PURPOSE: The objective of this study was to develop a linear accelerator (LINAC)-based adaptive radiation therapy (ART) workflow for the head and neck that is informed by automated image tracking to identify major anatomic changes warranting adaptation. In this study, we report our initial clinical experience with the program and an investigation into potential trigger signals for ART. METHODS AND MATERIALS: Offline ART was systematically performed on patients receiving radiation therapy for head and neck cancer on C-arm LINACs. Adaptations were performed at a single time point during treatment with resimulation approximately 3 weeks into treatment.
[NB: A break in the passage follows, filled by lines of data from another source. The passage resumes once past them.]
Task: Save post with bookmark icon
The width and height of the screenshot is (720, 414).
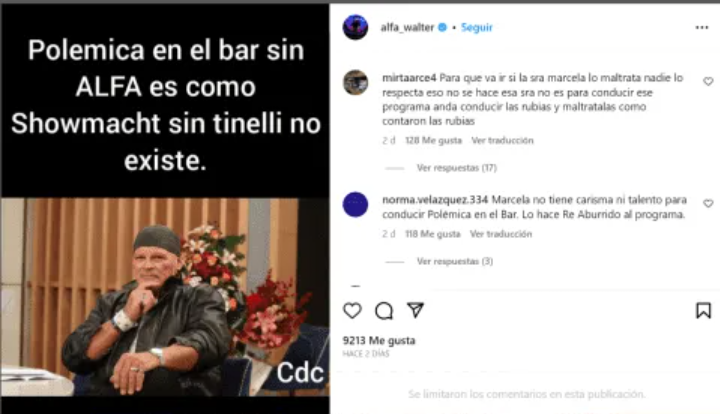Action: tap(703, 311)
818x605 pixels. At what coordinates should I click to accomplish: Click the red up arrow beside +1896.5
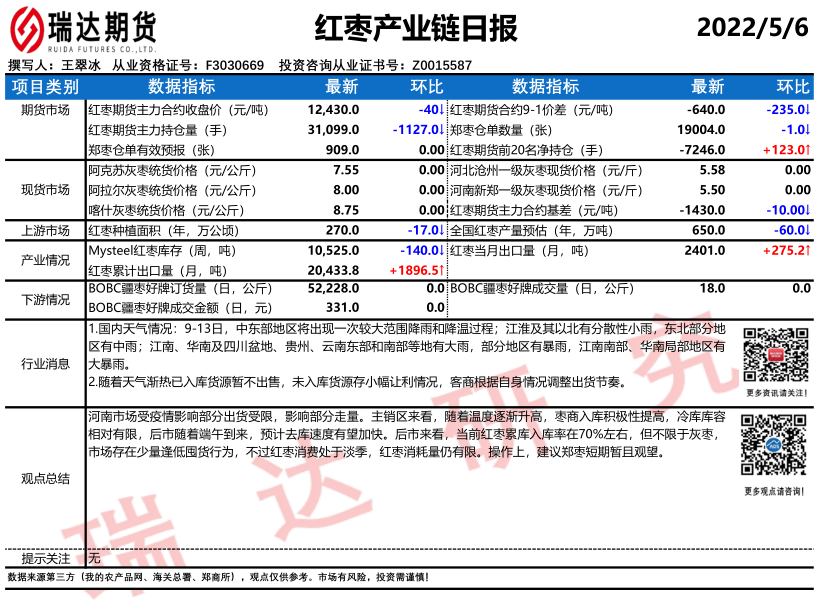point(441,270)
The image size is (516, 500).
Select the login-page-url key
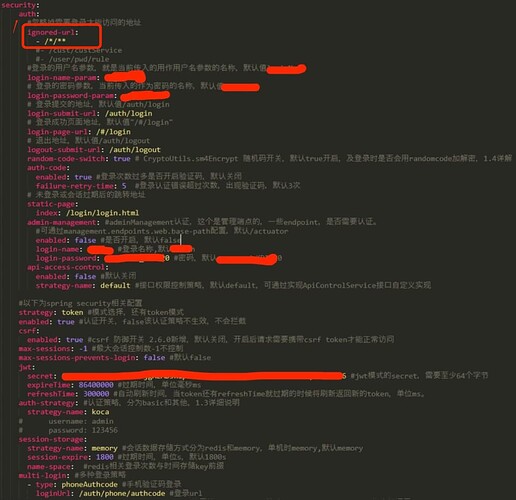click(57, 132)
Throughout treatment, all patients were tracked using an automated image tracking system called the Automated Watchdog for Adaptive Radiotherapy Environment (AWARE). AWARE measures volumetric changes in gross tumor volumes (GTVs) and selected normal tissues via cone beam computed tomography scans and deformable registration. The benefit of ART was determined by comparing adaptive plan dosimetry and normal tissue complication probabilities against the initial plans recalculated on resimulation computed tomography scans. Dosimetric differences were then correlated with AWARE-measured volume changes to identify patient-specific triggers for ART. Candidate trigger variables were evaluated using receiver operator characteristic analysis. RESULTS: In total, 46 patients received ART in this study. Among these patients, we observed a significant decrease in dose to the submandibular glands (mean ± standard deviation: -219.2 ± 291.2 cGy, P < 10-5), parotids (-68.2 ± 197.7 cGy, P = .001), and oral cavity (-238.7 ± 206.7 cGy, P < 10-5) with the adaptive plan. Normal tissue complication probabilities for xerostomia computed from mean parotid doses also decreased significantly with the adaptive plans (P = .008). We also observed systematic intratreatment volume reductions (ΔV) for GTVs and normal tissues. Candidate triggers were identified that predicted significant improvement with ART, including parotid ΔV = 7%, neck ΔV = 2%, and nodal GTV ΔV = 29%. CONCLUSIONS: Systematic offline head and neck ART was successfully deployed on conventional LINACs and reduced doses to critical salivary structures and the oral cavity. Automated cone beam computed tomography tracking provided information regarding anatomic changes that may aid patient-specific triggering for ART.